É, talvez, o filme mais polêmico da antológica série Seis Contos Morais, de Éric Rohmer. Jerôme e Aurora, dois amigos de meia-idade, perto dos 40 anos, se reencontram às margens do belo Lago de Annecy. A adolescente Laura se apaixona por Jerôme e Aurora tenta convencer o amigo a se entregar à experiência (ela é escritora e assim teria inspiração para uma história). No entanto, Jerôme começa um jogo de sedução em torno da também adolescente Claire, após ficar completamente fascinado pela visão de seu joelho.
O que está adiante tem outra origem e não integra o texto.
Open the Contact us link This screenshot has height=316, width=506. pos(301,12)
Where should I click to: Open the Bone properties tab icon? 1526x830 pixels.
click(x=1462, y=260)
Os debates a respeito de sedução e infidelidade entre Jerôme e Aurora ditam os rumos da narrativa. “Por que me prenderia a uma mulher se outras ainda me enteressassem?”. Diz Jérôme, revelando seu estilo de vida, mesmo estando prestes a se casar com a filha de um embaixador. No entanto, é a sedutora presença de Claire quem domina a película. O fetiche de Jérôme em torno de seus joelhos é simbólico, apresenta um desejo arrebatador e proibido.
O joelho de Claire (Le genou de Claire, França, 1970), de Éric Rohmer. Com Jan Claude Brialy (Jérôme), Aurora Cornu (Aurora), Béatrice Romand (Laura), Laurence de Monaghan (Claire). Michèle Montel (Madame Walter).